### MATERIAL FOR THE TASK:
########################################

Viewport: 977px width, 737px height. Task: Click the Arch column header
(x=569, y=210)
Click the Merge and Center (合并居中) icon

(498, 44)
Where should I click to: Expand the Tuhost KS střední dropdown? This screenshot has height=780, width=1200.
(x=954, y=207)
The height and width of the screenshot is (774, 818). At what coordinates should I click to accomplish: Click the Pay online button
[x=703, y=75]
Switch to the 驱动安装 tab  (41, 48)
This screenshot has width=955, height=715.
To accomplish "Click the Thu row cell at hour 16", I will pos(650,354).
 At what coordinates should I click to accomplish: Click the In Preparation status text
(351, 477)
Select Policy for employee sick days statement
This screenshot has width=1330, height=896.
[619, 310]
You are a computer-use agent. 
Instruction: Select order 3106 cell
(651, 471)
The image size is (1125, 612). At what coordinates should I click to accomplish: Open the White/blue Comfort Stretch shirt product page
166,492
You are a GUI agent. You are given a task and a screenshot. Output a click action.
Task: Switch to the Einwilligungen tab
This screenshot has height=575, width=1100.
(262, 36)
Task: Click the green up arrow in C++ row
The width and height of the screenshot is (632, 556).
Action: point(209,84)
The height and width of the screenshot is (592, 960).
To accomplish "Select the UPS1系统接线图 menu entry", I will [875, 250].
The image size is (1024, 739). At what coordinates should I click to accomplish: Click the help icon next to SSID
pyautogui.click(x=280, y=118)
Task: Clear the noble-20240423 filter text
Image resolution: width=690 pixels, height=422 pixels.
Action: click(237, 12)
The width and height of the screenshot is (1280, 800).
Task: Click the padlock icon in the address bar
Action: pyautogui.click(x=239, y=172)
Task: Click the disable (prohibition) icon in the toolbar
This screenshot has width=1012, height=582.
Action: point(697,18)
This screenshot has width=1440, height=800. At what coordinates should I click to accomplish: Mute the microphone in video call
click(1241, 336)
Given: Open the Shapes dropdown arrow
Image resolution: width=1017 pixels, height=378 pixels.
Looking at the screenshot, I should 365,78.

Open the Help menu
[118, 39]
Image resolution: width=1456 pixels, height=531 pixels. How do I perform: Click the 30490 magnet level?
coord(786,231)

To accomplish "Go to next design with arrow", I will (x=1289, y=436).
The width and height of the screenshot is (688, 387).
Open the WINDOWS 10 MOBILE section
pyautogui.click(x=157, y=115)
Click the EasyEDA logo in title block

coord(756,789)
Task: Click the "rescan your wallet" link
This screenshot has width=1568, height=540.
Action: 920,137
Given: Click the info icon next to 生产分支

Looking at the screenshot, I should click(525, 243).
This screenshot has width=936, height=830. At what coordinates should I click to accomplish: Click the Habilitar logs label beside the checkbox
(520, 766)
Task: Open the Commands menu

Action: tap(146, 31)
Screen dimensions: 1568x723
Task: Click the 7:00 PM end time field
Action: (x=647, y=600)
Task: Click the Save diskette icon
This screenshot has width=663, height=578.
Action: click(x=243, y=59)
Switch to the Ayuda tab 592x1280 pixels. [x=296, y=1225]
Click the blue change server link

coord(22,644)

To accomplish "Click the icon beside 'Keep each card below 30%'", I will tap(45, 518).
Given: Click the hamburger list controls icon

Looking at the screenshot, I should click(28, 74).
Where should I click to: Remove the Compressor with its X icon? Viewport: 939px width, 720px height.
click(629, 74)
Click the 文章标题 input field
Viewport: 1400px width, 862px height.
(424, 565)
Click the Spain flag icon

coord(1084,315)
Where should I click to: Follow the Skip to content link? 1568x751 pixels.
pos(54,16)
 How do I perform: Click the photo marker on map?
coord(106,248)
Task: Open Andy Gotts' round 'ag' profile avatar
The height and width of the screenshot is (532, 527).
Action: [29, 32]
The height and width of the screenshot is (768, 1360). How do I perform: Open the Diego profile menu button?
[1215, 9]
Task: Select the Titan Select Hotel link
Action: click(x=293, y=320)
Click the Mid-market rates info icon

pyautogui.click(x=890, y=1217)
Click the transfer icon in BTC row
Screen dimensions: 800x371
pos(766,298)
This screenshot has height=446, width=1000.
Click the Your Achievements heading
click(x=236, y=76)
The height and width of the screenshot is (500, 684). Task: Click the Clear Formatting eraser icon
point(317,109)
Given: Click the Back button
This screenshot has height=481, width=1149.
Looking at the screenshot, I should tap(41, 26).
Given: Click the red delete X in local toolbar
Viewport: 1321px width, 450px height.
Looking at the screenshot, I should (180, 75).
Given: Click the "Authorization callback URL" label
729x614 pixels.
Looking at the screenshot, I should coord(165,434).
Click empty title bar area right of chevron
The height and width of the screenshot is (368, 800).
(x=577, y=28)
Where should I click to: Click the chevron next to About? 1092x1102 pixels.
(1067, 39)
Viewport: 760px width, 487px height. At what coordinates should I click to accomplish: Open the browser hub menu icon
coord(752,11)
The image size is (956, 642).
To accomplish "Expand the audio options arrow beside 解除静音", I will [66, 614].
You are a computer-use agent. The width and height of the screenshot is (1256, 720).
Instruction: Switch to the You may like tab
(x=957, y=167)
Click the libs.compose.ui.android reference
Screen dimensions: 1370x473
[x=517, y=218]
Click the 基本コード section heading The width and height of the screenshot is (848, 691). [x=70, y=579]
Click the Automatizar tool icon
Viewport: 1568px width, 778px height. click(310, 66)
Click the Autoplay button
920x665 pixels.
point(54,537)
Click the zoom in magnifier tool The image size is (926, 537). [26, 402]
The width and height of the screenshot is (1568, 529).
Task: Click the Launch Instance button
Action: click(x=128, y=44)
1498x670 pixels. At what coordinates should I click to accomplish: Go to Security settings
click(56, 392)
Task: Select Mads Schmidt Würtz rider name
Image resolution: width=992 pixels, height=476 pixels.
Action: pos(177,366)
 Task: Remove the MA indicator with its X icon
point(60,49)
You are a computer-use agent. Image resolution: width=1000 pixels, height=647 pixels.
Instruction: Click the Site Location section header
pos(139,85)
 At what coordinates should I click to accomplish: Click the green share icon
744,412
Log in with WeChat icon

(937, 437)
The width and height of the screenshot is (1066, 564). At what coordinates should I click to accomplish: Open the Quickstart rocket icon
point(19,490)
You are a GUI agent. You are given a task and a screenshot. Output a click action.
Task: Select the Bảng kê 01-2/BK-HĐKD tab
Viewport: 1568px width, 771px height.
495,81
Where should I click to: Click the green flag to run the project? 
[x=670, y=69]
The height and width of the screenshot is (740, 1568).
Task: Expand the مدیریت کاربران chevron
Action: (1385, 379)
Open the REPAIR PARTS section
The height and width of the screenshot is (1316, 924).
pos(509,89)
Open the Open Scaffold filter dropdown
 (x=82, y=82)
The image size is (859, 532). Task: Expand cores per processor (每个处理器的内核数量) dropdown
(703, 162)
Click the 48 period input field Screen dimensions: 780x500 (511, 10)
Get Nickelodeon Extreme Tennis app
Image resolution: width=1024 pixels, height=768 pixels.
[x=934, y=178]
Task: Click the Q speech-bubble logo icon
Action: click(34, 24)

########################################

The full listing needs to be transcribed exactly.

Viewport: 977px width, 737px height. Task: Click the Arch column header
(x=569, y=210)
Click the Merge and Center (合并居中) icon

(498, 44)
Where should I click to: Expand the Tuhost KS střední dropdown? This screenshot has height=780, width=1200.
(x=954, y=207)
The height and width of the screenshot is (774, 818). At what coordinates should I click to accomplish: Click the Pay online button
[x=703, y=75]
Switch to the 驱动安装 tab  (41, 48)
This screenshot has width=955, height=715.
To accomplish "Click the Thu row cell at hour 16", I will pos(650,354).
 At what coordinates should I click to accomplish: Click the In Preparation status text
(351, 477)
Select Policy for employee sick days statement
This screenshot has width=1330, height=896.
[619, 310]
You are a computer-use agent. 
Instruction: Select order 3106 cell
(651, 471)
The image size is (1125, 612). At what coordinates should I click to accomplish: Open the White/blue Comfort Stretch shirt product page
166,492
You are a GUI agent. You are given a task and a screenshot. Output a click action.
Task: Switch to the Einwilligungen tab
This screenshot has height=575, width=1100.
(262, 36)
Task: Click the green up arrow in C++ row
The width and height of the screenshot is (632, 556).
Action: point(209,84)
The height and width of the screenshot is (592, 960).
To accomplish "Select the UPS1系统接线图 menu entry", I will [875, 250].
The image size is (1024, 739). At what coordinates should I click to accomplish: Click the help icon next to SSID
pyautogui.click(x=280, y=118)
Task: Clear the noble-20240423 filter text
Image resolution: width=690 pixels, height=422 pixels.
Action: click(237, 12)
The width and height of the screenshot is (1280, 800).
Task: Click the padlock icon in the address bar
Action: pyautogui.click(x=239, y=172)
Task: Click the disable (prohibition) icon in the toolbar
This screenshot has width=1012, height=582.
Action: point(697,18)
This screenshot has width=1440, height=800. At what coordinates should I click to accomplish: Mute the microphone in video call
click(1241, 336)
Given: Open the Shapes dropdown arrow
Image resolution: width=1017 pixels, height=378 pixels.
Looking at the screenshot, I should 365,78.

Open the Help menu
[118, 39]
Image resolution: width=1456 pixels, height=531 pixels. How do I perform: Click the 30490 magnet level?
coord(786,231)

To accomplish "Go to next design with arrow", I will (x=1289, y=436).
The width and height of the screenshot is (688, 387).
Open the WINDOWS 10 MOBILE section
pyautogui.click(x=157, y=115)
Click the EasyEDA logo in title block

coord(756,789)
Task: Click the "rescan your wallet" link
This screenshot has width=1568, height=540.
Action: 920,137
Given: Click the info icon next to 生产分支

Looking at the screenshot, I should click(525, 243).
This screenshot has width=936, height=830. At what coordinates should I click to accomplish: Click the Habilitar logs label beside the checkbox
(520, 766)
Task: Open the Commands menu

Action: tap(146, 31)
Screen dimensions: 1568x723
Task: Click the 7:00 PM end time field
Action: (x=647, y=600)
Task: Click the Save diskette icon
This screenshot has width=663, height=578.
Action: click(x=243, y=59)
Switch to the Ayuda tab 592x1280 pixels. [x=296, y=1225]
Click the blue change server link

coord(22,644)

To accomplish "Click the icon beside 'Keep each card below 30%'", I will tap(45, 518).
Given: Click the hamburger list controls icon

Looking at the screenshot, I should click(28, 74).
Where should I click to: Remove the Compressor with its X icon? Viewport: 939px width, 720px height.
click(629, 74)
Click the 文章标题 input field
Viewport: 1400px width, 862px height.
(424, 565)
Click the Spain flag icon

coord(1084,315)
Where should I click to: Follow the Skip to content link? 1568x751 pixels.
pos(54,16)
 How do I perform: Click the photo marker on map?
coord(106,248)
Task: Open Andy Gotts' round 'ag' profile avatar
The height and width of the screenshot is (532, 527).
Action: [29, 32]
The height and width of the screenshot is (768, 1360). How do I perform: Open the Diego profile menu button?
[1215, 9]
Task: Select the Titan Select Hotel link
Action: click(x=293, y=320)
Click the Mid-market rates info icon

pyautogui.click(x=890, y=1217)
Click the transfer icon in BTC row
Screen dimensions: 800x371
pos(766,298)
This screenshot has height=446, width=1000.
Click the Your Achievements heading
click(x=236, y=76)
The height and width of the screenshot is (500, 684). Task: Click the Clear Formatting eraser icon
point(317,109)
Given: Click the Back button
This screenshot has height=481, width=1149.
Looking at the screenshot, I should tap(41, 26).
Given: Click the red delete X in local toolbar
Viewport: 1321px width, 450px height.
Looking at the screenshot, I should (180, 75).
Given: Click the "Authorization callback URL" label
729x614 pixels.
Looking at the screenshot, I should coord(165,434).
Click empty title bar area right of chevron
The height and width of the screenshot is (368, 800).
(x=577, y=28)
Where should I click to: Click the chevron next to About? 1092x1102 pixels.
(1067, 39)
Viewport: 760px width, 487px height. At what coordinates should I click to accomplish: Open the browser hub menu icon
coord(752,11)
The image size is (956, 642).
To accomplish "Expand the audio options arrow beside 解除静音", I will [66, 614].
You are a computer-use agent. The width and height of the screenshot is (1256, 720).
Instruction: Switch to the You may like tab
(x=957, y=167)
Click the libs.compose.ui.android reference
Screen dimensions: 1370x473
[x=517, y=218]
Click the 基本コード section heading The width and height of the screenshot is (848, 691). [x=70, y=579]
Click the Automatizar tool icon
Viewport: 1568px width, 778px height. click(310, 66)
Click the Autoplay button
920x665 pixels.
point(54,537)
Click the zoom in magnifier tool The image size is (926, 537). [26, 402]
The width and height of the screenshot is (1568, 529).
Task: Click the Launch Instance button
Action: click(x=128, y=44)
1498x670 pixels. At what coordinates should I click to accomplish: Go to Security settings
click(56, 392)
Task: Select Mads Schmidt Würtz rider name
Image resolution: width=992 pixels, height=476 pixels.
Action: pos(177,366)
 Task: Remove the MA indicator with its X icon
point(60,49)
You are a computer-use agent. Image resolution: width=1000 pixels, height=647 pixels.
Instruction: Click the Site Location section header
pos(139,85)
 At what coordinates should I click to accomplish: Click the green share icon
744,412
Log in with WeChat icon

(937, 437)
The width and height of the screenshot is (1066, 564). At what coordinates should I click to accomplish: Open the Quickstart rocket icon
point(19,490)
You are a GUI agent. You are given a task and a screenshot. Output a click action.
Task: Select the Bảng kê 01-2/BK-HĐKD tab
Viewport: 1568px width, 771px height.
495,81
Where should I click to: Click the green flag to run the project? 
[x=670, y=69]
The height and width of the screenshot is (740, 1568).
Task: Expand the مدیریت کاربران chevron
Action: (1385, 379)
Open the REPAIR PARTS section
The height and width of the screenshot is (1316, 924).
pos(509,89)
Open the Open Scaffold filter dropdown
 (x=82, y=82)
The image size is (859, 532). Task: Expand cores per processor (每个处理器的内核数量) dropdown
(703, 162)
Click the 48 period input field Screen dimensions: 780x500 (511, 10)
Get Nickelodeon Extreme Tennis app
Image resolution: width=1024 pixels, height=768 pixels.
[x=934, y=178]
Task: Click the Q speech-bubble logo icon
Action: click(34, 24)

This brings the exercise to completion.